Stored records
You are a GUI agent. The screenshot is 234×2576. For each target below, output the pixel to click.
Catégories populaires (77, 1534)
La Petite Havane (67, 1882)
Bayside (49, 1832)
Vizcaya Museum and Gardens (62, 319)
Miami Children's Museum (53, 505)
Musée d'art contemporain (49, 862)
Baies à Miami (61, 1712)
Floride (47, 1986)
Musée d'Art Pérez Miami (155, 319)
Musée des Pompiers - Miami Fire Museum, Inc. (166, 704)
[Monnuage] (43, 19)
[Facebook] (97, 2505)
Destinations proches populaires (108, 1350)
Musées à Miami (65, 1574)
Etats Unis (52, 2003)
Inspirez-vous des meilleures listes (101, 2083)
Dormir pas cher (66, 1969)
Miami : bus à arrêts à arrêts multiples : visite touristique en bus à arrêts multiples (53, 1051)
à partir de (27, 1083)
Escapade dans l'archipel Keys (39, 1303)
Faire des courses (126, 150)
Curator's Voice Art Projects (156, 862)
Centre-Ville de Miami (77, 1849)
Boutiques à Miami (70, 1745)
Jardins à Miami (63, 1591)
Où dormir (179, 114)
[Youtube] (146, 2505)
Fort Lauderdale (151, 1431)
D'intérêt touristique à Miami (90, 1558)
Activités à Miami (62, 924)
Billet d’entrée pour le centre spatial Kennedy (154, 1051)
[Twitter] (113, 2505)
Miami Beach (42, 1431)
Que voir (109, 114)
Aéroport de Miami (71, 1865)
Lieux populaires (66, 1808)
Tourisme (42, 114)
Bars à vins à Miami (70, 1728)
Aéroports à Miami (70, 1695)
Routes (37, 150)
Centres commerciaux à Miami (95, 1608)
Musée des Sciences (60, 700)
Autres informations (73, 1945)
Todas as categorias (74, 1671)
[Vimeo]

==

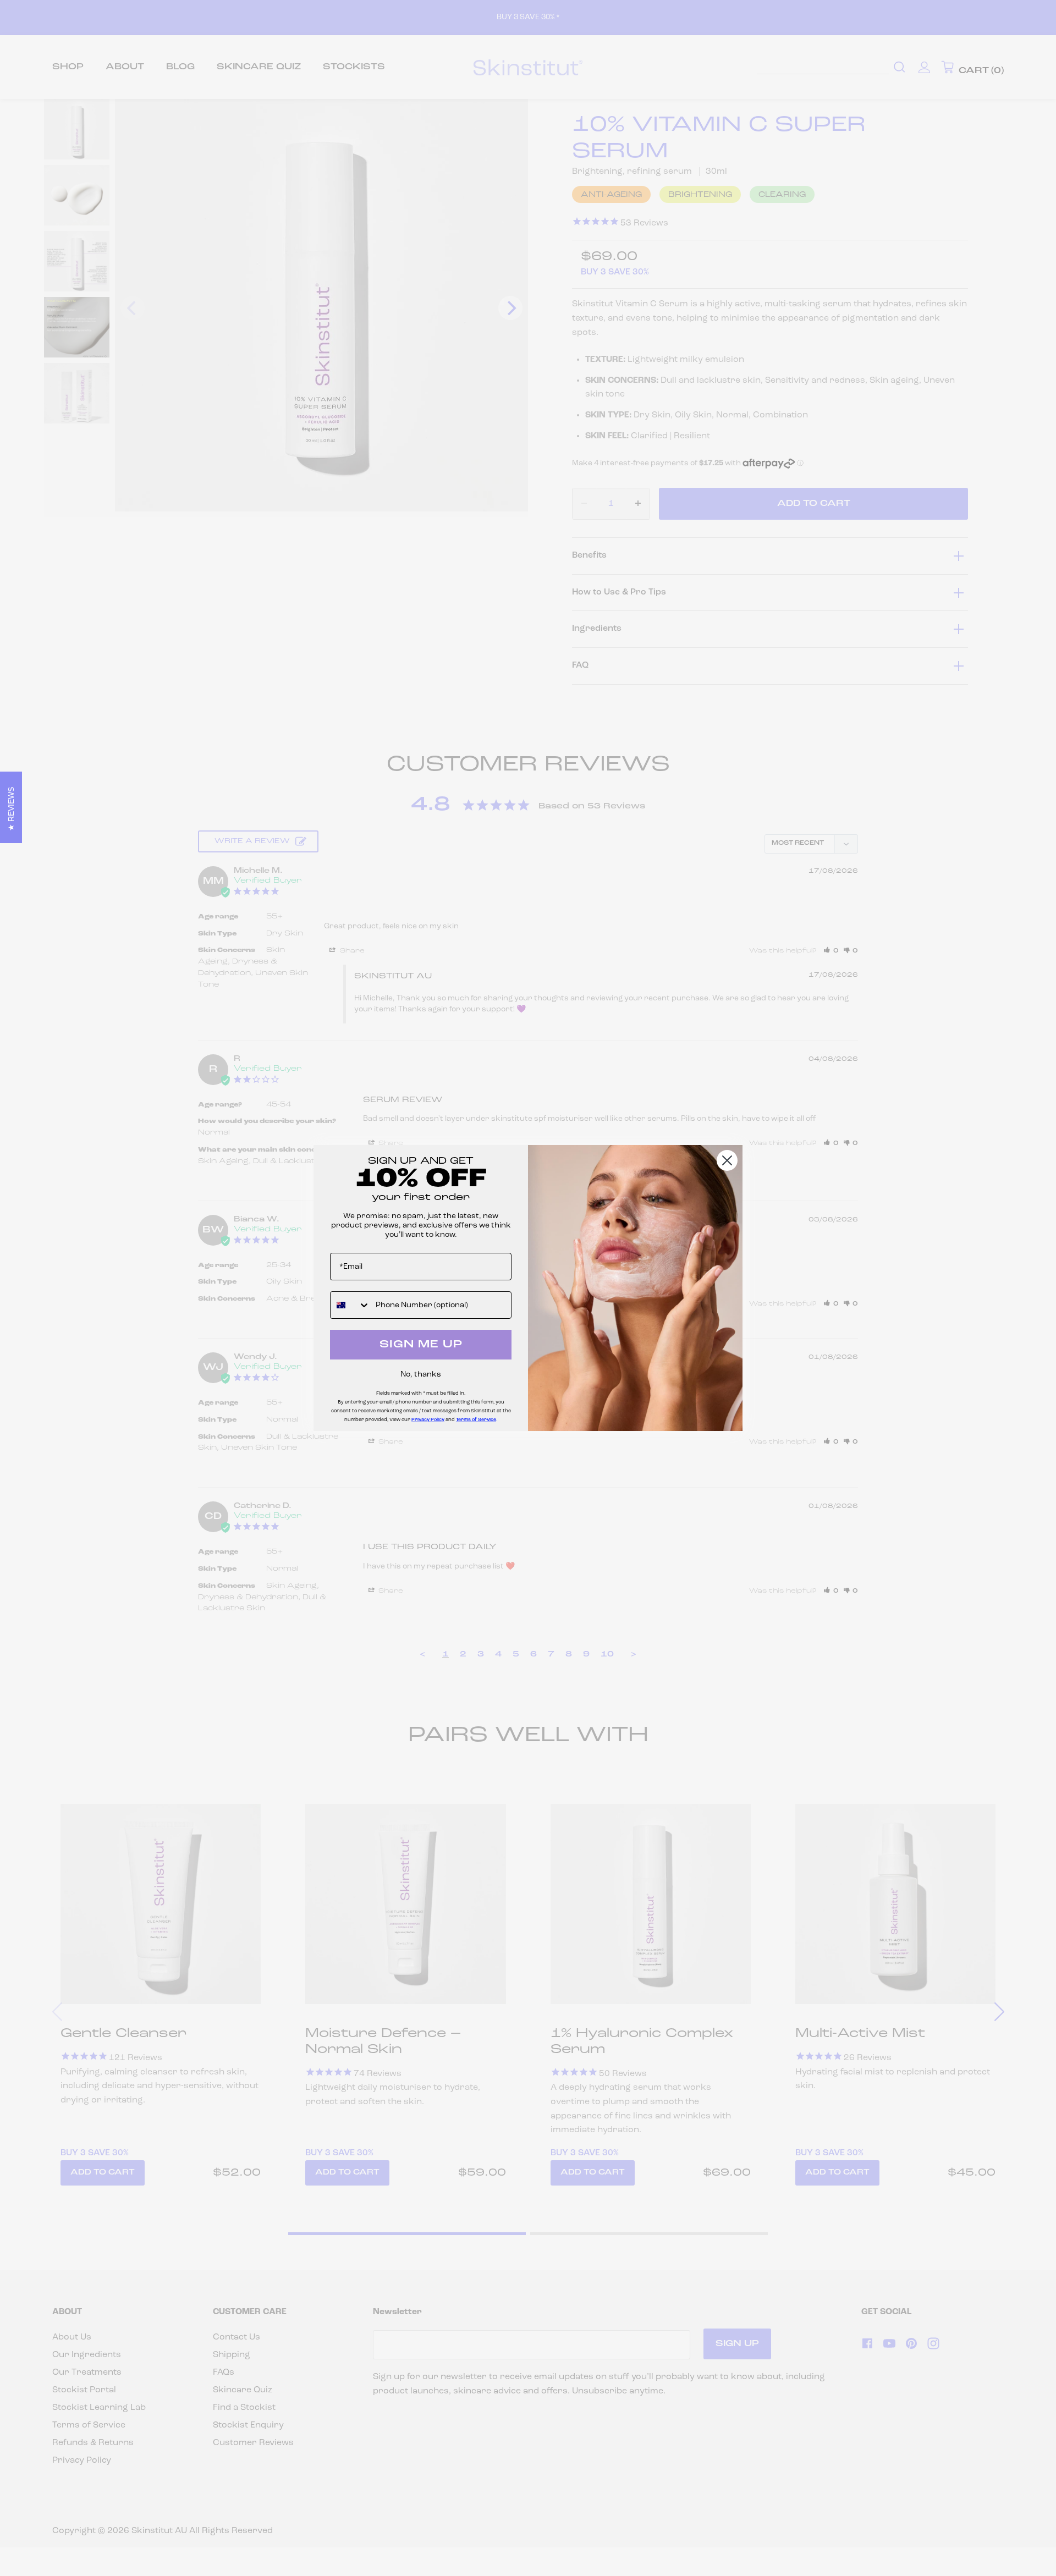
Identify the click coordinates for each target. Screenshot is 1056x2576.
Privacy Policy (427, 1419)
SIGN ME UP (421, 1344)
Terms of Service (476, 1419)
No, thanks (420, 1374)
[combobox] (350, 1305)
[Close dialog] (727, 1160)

Work item: Each line of the entries above that has the word "populaires" is to be copied.

Reply to the task:
Catégories populaires (77, 1534)
Destinations proches populaires (108, 1350)
Lieux populaires (66, 1808)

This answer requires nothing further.